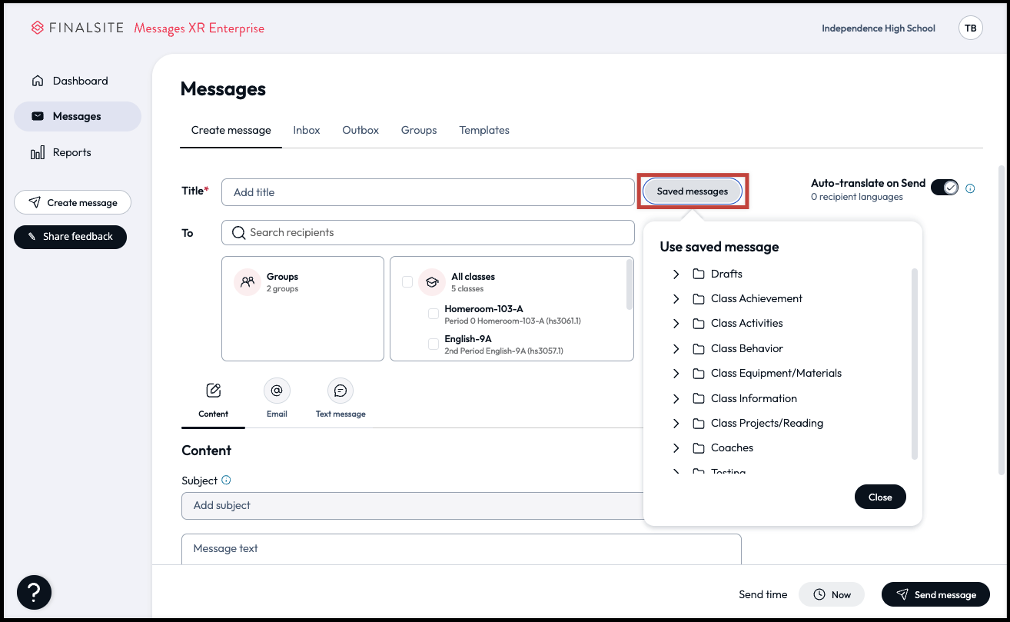Toggle Auto-translate on Send switch
This screenshot has height=622, width=1010.
(x=944, y=188)
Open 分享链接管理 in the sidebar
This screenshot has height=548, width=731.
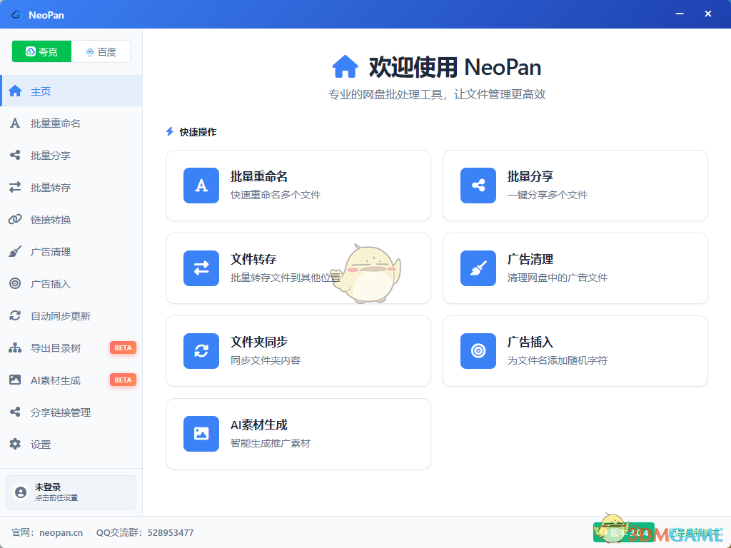pyautogui.click(x=61, y=412)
# # #
**THE PROBLEM:**
Could you format all of the material above as a numbered list, one line per item, skipping blank lines and leaving out the pictures?

**SOLUTION FOR THIS TASK:**
1. Toggle Auto-translate on Send switch
2. This screenshot has height=622, width=1010.
3. (x=944, y=188)
4. Open 分享链接管理 in the sidebar
5. This screenshot has height=548, width=731.
6. pyautogui.click(x=61, y=412)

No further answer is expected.